Many architecture and design decisions are based on unstated assumptions about how a system is going to be used. Stating those assumptions explicitly at the start of a project is key to avoid painting yourself into a corner at the end. Here are the three questions you need to start with.
Starting a project invariably includes a certain amount of fumbling around. It’s easy to have a good idea, but the step from good idea to functioning project is a long one. With a room full of programmers, the initial discussions almost always devolve into which technologies are to be used, often before even the most basic requirements are well understood. So I let the argument go on for a while – on topics like the debate between using powerful, feature-rich Apache versus lightweight, high-capacity nginx, nearly as amusing as EMACS versus vi – before I asked a question.
“So, how many pages do you expect to serve?”
The argument stops, both sides look at me, puzzled. “How do we know? We haven’t built it yet.”
“Then how do you know which choice is better? The nginx server is great for high capacity, but Apache is easier to configure and manage. How do you know you need the extra capacity?”
These three questions – How many users?

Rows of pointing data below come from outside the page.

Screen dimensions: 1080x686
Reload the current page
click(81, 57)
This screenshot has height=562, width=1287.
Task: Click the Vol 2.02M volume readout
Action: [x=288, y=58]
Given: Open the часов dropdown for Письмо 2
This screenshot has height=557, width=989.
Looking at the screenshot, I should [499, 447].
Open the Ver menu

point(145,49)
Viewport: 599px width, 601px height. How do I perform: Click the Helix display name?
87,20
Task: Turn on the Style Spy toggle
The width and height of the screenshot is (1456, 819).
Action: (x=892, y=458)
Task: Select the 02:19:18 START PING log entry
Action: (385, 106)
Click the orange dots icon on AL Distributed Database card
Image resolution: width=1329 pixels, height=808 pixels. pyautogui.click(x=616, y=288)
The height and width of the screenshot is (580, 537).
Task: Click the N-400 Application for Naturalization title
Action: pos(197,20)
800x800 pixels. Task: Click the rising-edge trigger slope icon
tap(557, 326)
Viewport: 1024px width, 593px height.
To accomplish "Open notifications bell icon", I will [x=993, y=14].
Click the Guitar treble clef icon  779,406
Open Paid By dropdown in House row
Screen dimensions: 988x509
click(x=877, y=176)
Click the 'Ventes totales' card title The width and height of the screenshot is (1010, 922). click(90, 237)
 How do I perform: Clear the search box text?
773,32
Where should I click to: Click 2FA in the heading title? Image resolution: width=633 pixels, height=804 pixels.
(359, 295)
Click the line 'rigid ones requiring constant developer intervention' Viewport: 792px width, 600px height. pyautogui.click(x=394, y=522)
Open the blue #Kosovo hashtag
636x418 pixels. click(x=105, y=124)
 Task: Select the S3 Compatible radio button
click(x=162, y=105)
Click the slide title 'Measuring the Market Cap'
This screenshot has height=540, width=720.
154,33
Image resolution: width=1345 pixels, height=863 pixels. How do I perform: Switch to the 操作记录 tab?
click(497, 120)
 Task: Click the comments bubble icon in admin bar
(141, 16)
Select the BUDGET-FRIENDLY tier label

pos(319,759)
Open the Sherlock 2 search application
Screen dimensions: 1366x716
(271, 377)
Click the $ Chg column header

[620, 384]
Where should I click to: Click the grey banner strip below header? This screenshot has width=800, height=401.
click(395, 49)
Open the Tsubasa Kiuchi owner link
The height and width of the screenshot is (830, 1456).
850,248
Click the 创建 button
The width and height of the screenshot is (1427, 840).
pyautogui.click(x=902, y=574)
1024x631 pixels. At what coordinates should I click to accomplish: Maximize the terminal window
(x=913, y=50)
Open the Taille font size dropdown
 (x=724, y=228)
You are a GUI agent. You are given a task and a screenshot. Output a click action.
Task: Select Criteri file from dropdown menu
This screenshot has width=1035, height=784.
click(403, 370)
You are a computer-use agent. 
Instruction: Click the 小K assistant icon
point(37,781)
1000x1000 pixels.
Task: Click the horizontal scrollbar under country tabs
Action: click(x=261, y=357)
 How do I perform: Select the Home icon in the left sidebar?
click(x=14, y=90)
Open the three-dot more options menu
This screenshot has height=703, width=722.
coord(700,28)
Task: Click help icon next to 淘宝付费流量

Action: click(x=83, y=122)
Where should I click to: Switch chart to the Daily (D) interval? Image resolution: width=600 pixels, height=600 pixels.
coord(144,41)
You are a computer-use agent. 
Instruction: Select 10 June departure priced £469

How many transactions? How much storage? – are at the heart of system or software architecture design.
If you don’t believe it, consider the earliest web applications, which were often built with a single big program in C or Perl invoked as a CGI. Those original applications meant you needed a fork/exec or the equivalent every time a URL with dynamic content was serviced. Display a customer’s account page? Fork a process. Change a password? Fork a process.
The web application itself could be perfectly correct, in the sense that it always provided the expected result – eventually. But performance for a lot of these applications quickly became unacceptable. Some companies tried simply buying bigger servers, but soon people started making architectural changes, first with HTTP keepalive and fast CGI, then by using application servers and load-balanced multiple-server systems. None of those design decisions changed the functional requirements (you still needed to present account pages and password forms), but the web architecture changed to meet the “How many? How much? How fast?” requirements.
Of course, my colleagues were correct that we wouldn’t know the answers to these questions until the system was complete. That doesn’t excuse us from thinking about them, and making our architectural decisions based on them.
In fact, we can’t avoid it. When my colleagues were arguing over the Apache vs. nginx choice, they were in fact arguing based on their own assumptions. The question is only whether we make our reasons for these decisions clear and whether we think them out well.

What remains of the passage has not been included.